All These Task Forces: State, City, Police
One big answer to all this crime involving domestic violence, from the government’s perspective? Create a Task Force.
1. Dallas Violent Crime Task Force
The Dallas Police Department has just formed its Violent Crime Task Force to deal with the high homicide rate here. The Dallas Police Task Force combines 170 police officers from several different departments, including police dogs from its K9 unit as well as SWAT, Metro Task Force, Gang Unit, and Narcotics, to work in specific neighborhoods and communities in Dallas. Dallas Deputy Chief Paul Stokes heads up the new Task Force.
Right now, the Dallas Police Department Violent Crime Task Force will be focusing upon violent crime and specifically domestic violence calls in the following areas:
- Forest Audelia
- Five Points
- Ross Bennett
- Hampton Ledbetter
- Hatcher Scyene (to include Julius Schepps Central and Central CF Hawn).
Dallas Police Chief Brown has also asked for DPS Troopers to lend a hand here. Texas Department of Public Safety Troopers will be working with the Dallas police to locate domestic violence suspects in “high-risk” situations. Ditto the Dallas County Sheriff’s Department.
The Dallas Police Task Force has been on the job for about a month now, moving in waves from one community to the next, intentionally making their presence known.
Will this lower domestic violence in the city of Dallas? We’ll know soon enough. You know those officers are ready to arrest.

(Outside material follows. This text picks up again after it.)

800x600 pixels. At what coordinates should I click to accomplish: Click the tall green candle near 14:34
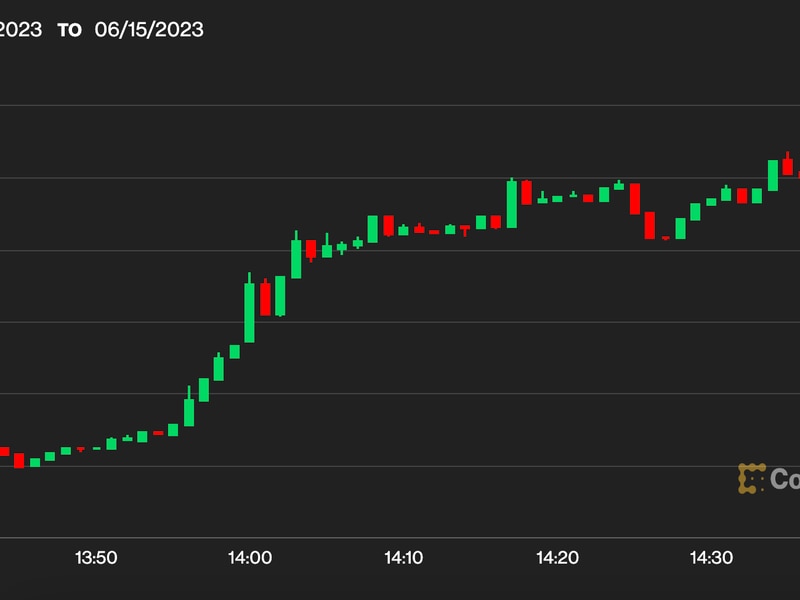tap(773, 175)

2. Dallas Mayor’s Domestic Violence Task Force Report and City of Dallas Domestic Violence Task Force
Back in 2013, Dallas Mayor Mike Rawlings created his Domestic Violence Task Force to study the problem of domestic violence here after there were several murders involving domestic violence that year.
The City of Dallas’ Domestic Violence Task Force is an organization composed of representatives of over 40 local agencies dedicated to dealing with the problem of domestic violence in various ways, and to bolster communication between these groups.
Last fall, the Mayor’s Domestic Violence Task Force Report was published, compiled by researchers at The Institute for Urban Policy Research at The University of Texas at Dallas. Read the report here, as part of our Online Library:
Taking information for local battered women’s shelters, police departments, and county prosecutors, among others, the Mayor’s report finds that there were 1761 domestic violence felony arrests by the Dallas Police Department during the time period of June 2014 to May 2015, and 10 domestic violence murders happened during that year.
According to the Mayor, after reading this new Task Force report, the Task Force will now monitor how these domestic violence cases move through the Dallas criminal courts.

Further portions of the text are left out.